NVIDIA ASAP2 support has been integrated into the upstream Linux Kernel and the Data Plane Development Kit (DPDK) framework and is readily available in a range of Linux OS distributions and cloud management platforms.
Connection tracking acceleration is available starting with Linux Kernel 5.6. The best practice is to use a modern enterprise Linux OS, for example, Ubuntu 20.04, Red Hat Enterprise Linux 8.4, and so on. These newer kernels include inbox support for SDN with connection tracking acceleration with ConnectX-6 Dx SmartNICs and BlueField-2 DPUs. Benchmarking SDN with connection tracking based on a Linux system with an outdated kernel would be misleading.

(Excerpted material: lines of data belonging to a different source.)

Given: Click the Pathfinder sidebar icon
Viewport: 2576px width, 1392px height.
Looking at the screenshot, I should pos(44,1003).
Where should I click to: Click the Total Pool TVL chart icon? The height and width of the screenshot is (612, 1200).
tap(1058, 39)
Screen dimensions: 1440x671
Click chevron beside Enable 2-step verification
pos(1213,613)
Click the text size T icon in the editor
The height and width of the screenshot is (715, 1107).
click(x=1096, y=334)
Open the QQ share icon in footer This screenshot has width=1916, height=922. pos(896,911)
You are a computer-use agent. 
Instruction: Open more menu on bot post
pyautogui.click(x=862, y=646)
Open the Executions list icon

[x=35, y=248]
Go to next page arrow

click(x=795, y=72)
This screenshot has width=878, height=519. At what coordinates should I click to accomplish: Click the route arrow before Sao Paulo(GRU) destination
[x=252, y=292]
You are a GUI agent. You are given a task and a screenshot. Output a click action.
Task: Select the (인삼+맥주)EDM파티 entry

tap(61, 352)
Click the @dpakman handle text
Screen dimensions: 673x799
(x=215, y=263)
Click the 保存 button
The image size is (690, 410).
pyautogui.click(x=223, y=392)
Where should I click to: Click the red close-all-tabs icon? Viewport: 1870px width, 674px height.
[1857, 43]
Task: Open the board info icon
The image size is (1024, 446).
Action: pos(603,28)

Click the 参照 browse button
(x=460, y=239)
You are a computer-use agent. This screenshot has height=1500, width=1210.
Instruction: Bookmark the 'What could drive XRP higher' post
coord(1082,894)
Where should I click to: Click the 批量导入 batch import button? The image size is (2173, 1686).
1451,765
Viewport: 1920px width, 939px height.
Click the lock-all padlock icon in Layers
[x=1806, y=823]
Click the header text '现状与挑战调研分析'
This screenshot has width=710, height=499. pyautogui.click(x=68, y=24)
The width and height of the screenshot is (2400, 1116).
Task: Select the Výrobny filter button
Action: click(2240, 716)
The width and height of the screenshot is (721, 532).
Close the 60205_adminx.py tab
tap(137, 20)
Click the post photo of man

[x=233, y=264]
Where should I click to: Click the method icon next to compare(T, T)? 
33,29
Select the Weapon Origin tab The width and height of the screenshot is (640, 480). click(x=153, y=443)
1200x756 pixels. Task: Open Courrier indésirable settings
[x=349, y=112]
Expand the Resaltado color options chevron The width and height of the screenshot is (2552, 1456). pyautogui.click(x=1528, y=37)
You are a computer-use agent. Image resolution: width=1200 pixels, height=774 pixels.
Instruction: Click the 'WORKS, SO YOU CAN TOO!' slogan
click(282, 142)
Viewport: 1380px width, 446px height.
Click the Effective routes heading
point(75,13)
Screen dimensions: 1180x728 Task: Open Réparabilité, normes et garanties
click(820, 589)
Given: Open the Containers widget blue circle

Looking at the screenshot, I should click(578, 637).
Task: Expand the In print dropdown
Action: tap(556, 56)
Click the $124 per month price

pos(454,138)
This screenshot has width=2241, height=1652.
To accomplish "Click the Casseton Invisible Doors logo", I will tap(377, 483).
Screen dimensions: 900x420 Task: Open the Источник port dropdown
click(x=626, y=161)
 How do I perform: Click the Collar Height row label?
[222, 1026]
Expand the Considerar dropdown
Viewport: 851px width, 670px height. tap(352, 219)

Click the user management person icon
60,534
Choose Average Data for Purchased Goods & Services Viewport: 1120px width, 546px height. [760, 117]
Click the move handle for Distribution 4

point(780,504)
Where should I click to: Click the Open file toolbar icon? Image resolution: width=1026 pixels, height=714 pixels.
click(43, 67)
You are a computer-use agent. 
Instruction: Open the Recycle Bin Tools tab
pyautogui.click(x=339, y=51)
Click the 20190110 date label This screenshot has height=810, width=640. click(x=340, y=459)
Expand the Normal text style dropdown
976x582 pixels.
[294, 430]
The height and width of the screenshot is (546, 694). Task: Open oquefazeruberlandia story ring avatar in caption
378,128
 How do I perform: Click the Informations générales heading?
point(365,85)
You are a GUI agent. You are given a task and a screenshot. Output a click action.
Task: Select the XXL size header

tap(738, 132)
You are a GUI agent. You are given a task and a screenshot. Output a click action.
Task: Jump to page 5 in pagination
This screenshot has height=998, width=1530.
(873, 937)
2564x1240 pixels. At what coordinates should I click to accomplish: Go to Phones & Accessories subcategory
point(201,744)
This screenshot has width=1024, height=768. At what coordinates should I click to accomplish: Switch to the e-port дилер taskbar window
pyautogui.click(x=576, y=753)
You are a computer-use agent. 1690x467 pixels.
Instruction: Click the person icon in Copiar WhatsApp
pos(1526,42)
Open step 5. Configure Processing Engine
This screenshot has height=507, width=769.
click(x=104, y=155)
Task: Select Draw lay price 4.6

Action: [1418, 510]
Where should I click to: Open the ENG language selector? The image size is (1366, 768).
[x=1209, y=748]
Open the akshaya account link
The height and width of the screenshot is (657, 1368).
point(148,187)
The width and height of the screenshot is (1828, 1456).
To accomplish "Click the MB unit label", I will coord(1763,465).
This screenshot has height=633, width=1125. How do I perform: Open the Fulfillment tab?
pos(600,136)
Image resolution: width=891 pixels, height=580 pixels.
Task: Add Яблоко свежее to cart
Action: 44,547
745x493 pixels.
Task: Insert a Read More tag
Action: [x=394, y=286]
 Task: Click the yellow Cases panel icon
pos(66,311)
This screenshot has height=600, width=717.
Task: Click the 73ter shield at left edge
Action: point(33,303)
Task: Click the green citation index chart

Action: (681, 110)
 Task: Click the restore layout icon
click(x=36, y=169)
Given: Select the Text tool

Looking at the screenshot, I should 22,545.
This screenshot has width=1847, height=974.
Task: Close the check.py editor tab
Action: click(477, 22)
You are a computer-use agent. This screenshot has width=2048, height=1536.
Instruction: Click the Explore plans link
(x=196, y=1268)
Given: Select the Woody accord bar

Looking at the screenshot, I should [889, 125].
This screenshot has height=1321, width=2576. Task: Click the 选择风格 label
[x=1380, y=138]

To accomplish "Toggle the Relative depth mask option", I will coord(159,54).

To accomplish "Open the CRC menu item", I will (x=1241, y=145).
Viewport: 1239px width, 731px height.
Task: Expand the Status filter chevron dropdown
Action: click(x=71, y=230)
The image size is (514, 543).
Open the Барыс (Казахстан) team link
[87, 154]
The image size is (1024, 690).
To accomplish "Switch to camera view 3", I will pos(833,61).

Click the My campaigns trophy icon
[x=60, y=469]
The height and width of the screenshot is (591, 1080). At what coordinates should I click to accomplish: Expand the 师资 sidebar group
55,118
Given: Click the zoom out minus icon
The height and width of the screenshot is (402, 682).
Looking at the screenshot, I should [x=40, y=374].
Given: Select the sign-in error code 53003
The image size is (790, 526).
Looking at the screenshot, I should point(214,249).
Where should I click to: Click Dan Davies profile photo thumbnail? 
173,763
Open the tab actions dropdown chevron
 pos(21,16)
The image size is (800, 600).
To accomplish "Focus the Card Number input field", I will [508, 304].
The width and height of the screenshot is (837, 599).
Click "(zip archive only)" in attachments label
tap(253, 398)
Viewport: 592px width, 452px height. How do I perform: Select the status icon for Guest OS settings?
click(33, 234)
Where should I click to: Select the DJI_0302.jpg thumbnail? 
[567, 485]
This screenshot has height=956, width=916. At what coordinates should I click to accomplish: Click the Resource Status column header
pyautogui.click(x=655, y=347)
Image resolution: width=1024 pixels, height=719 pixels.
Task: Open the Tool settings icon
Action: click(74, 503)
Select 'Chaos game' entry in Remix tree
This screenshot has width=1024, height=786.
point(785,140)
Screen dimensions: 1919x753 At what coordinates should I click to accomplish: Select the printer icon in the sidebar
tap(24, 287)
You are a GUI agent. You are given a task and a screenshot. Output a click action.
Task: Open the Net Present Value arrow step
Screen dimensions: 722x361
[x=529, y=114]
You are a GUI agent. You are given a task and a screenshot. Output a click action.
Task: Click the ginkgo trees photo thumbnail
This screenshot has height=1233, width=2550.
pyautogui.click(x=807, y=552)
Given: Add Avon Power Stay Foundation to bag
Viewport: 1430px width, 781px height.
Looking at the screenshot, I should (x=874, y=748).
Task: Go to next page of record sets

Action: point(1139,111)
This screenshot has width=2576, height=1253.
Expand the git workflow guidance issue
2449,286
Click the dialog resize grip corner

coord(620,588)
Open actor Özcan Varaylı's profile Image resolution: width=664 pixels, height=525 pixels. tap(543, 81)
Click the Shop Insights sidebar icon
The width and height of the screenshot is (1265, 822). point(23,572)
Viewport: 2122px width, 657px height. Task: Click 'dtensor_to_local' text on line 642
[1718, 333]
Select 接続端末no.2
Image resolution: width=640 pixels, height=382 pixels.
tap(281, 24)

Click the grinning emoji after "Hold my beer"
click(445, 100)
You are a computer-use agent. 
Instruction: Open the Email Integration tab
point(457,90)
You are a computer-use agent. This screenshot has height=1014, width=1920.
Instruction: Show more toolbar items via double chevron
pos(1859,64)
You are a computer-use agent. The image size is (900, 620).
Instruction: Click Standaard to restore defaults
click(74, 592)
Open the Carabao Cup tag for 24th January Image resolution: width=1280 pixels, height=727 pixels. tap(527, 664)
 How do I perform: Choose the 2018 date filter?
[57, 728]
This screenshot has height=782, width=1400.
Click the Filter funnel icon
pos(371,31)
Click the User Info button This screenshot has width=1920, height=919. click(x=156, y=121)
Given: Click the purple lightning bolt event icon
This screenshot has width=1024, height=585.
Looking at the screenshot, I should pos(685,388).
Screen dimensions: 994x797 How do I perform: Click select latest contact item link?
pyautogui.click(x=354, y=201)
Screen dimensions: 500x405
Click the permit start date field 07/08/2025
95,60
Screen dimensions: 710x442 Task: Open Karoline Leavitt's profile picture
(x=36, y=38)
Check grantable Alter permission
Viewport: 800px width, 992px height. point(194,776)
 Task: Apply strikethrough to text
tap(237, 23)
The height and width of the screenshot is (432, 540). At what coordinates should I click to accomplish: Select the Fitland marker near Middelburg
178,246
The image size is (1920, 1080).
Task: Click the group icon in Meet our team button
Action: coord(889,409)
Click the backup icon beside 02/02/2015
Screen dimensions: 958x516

Finally, for any SDN benchmark to be effective, it must be representative of SDN pipelines implemented in real-world cloud data centers where hundreds of thousands of connections are the norm. Both ConnectX-6 Dx SmartNICs and BlueField-2 DPUs are designed for, and deployed in hyperscale environments, and deliver breakthrough network performance at cloud-scale.
Accelerated SDN performance
Look at the NVIDIA ConnectX-6 Dx performance. The following benchmarks show the throughput and latency of SDN pipeline performance with connection tracking hardware acceleration enabled. We ran tests using a system set up, testing tools, and procedures similar to other reported results. We ran Open VSwitch (OVS) DPDK to seamlessly enable connection tracking acceleration on the ConnectX-6 Dx SmartNIC.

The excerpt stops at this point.